Goal =
Please switch "height and width" to "size" in the data, starting at the line that has "What do you see at coordinates (849, 273)" and stopping after the line that has "coordinates (28, 43).". Give back only those lines, with nothing else changed.

*** Task input

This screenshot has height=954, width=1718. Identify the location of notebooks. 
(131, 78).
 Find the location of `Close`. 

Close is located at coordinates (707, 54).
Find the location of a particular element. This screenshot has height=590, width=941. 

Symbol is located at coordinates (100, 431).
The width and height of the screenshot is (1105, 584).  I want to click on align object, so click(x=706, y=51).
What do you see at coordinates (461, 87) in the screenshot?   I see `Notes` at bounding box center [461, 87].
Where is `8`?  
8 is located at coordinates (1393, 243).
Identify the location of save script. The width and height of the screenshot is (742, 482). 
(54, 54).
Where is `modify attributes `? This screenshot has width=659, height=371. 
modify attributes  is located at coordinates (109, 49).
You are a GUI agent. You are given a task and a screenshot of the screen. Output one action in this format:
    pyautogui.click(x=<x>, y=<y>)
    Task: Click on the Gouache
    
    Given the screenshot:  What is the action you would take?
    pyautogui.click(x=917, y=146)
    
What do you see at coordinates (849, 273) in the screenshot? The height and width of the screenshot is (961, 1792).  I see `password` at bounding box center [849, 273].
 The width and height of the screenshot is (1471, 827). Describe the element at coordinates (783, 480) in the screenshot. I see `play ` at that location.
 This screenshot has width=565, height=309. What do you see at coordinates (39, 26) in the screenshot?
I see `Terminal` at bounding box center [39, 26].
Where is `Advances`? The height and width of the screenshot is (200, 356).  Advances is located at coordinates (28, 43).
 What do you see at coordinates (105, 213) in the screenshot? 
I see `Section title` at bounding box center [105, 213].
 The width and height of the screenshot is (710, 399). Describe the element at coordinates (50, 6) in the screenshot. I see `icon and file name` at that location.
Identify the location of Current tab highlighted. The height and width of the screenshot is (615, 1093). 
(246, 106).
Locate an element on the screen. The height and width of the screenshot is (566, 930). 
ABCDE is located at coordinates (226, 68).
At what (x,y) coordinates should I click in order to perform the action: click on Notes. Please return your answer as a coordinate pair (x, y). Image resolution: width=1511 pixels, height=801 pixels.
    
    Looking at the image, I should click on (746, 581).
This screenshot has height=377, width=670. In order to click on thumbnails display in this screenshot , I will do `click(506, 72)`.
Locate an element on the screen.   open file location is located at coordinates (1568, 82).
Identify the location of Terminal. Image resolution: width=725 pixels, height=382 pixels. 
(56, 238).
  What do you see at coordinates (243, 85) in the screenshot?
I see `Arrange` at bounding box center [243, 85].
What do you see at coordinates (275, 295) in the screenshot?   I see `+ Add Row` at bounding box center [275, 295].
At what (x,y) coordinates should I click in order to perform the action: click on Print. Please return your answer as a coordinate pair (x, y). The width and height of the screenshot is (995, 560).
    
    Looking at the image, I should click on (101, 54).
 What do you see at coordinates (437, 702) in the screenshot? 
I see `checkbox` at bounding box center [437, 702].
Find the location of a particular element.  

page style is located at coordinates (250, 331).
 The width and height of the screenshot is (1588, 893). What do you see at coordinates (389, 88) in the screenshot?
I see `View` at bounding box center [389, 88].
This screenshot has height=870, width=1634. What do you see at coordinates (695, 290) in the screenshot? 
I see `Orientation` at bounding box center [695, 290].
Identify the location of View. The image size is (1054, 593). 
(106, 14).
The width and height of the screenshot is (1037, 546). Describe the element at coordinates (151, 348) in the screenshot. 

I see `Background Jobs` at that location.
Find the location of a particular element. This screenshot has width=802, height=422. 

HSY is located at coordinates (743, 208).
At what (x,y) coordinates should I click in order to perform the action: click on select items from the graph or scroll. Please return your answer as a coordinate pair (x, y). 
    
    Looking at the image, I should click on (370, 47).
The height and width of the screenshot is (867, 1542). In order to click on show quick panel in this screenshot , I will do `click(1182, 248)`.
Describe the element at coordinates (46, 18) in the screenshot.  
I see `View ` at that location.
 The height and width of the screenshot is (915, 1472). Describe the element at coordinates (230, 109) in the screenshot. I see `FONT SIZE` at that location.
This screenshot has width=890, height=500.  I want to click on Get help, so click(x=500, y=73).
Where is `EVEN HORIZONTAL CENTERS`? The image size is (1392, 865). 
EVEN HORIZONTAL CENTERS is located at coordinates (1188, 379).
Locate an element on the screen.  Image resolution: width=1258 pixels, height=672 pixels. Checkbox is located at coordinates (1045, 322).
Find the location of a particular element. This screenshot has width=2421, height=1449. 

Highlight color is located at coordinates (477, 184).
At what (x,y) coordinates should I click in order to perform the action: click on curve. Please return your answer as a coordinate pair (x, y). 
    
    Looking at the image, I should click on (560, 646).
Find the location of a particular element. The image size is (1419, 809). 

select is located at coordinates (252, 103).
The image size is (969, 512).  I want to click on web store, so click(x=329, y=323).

******

Finished exercise =
What do you see at coordinates (849, 273) in the screenshot? The size of the screenshot is (961, 1792).  I see `password` at bounding box center [849, 273].
 The width and height of the screenshot is (1471, 827). Describe the element at coordinates (783, 480) in the screenshot. I see `play ` at that location.
 This screenshot has width=565, height=309. What do you see at coordinates (39, 26) in the screenshot?
I see `Terminal` at bounding box center [39, 26].
Where is `Advances`? The size of the screenshot is (200, 356).  Advances is located at coordinates (28, 43).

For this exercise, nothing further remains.